I właśnie rolnicy najmocniej odczuli wzrost kosztów energii – co może mieć związek z relatywnie większym zapotrzebowaniem na energię w gospodarstwie rolnym i dominacją zabudowy jednorodzinnej, sugerują analitycy PKO BP.

Z podobną sytuacją mamy do czynienia w przypadku cen transportu: tutaj w maju najwyższą inflację także odnotowano dla gospodarstw domowych rolników (28 proc. rok do roku).

Co prawda nie wynika to z analizy PKO BP, ale z pewnością idzie to w parze z problemem braku transportu zbiorowego w dużej części polskich wsi – chcąc poruszać się na większych dystansach, rolnicy są często zmuszeniu używać auta.

Dodatkowo w przypadku transportu, udział tej kategorii w całości koszyka inflacyjnego jest dla rolników najwyższy spośród wszystkich grup gospodarstw domowych.

Inflacja w 2022 i 2023

Zwykle, w okresie analizowanym przez bank, tendencje inflacyjne dla różnych typów gospodarstw domowych nie odbiegały bardzo od siebie.
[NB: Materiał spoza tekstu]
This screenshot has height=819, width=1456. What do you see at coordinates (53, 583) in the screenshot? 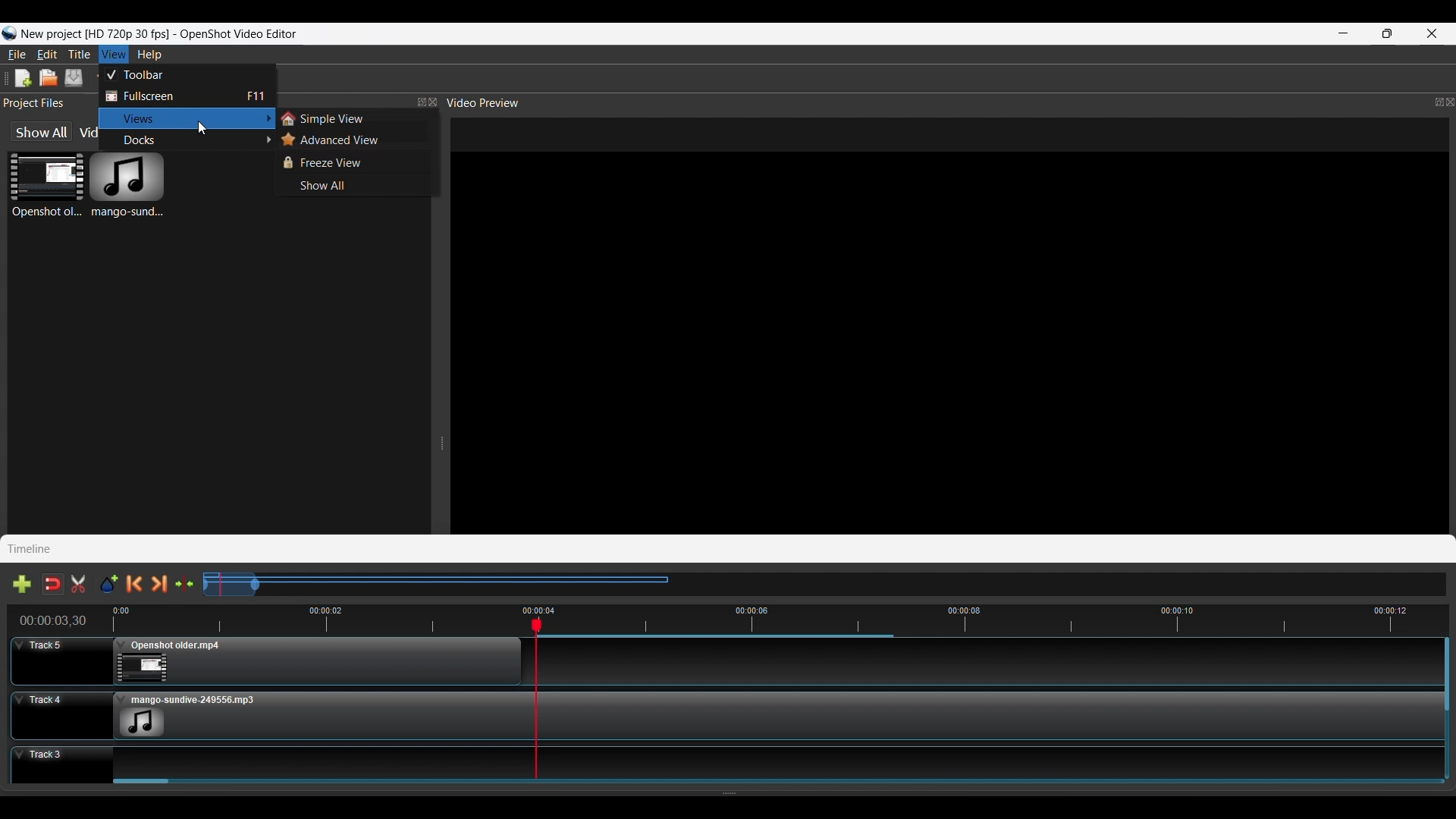
I see `Disable Snapping` at bounding box center [53, 583].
Ale ostatnie miesiące to okres, kiedy różnica między najwyższą a najniższą inflacją w różnych typach gospodarstw domowych jest największa od 2004 roku. W maju sięgnęła aż 4,1 punktów procentowych – podczas gdy zazwyczaj nie przekraczała 2 pkt. procentowych.

W dalszych miesiącach roku, według projekcji PKO BP, nadal najwyższą inflację CPI będą odnotowywać gospodarstwa rolników. I ponownie będzie to efekt zróżnicowania struktury koszyka wewnątrz kategorii użytkowania mieszkania i nośników energii.

Ale sytuacja zmieni się w 2023 roku. Wtedy najwyższą inflację będą mieć emeryci.

Z kolei najniższym tempem wzrostu cen w tym okresie będą się cieszyć – wg projekcji banku – gospodarstwa domowe samozatrudnionych.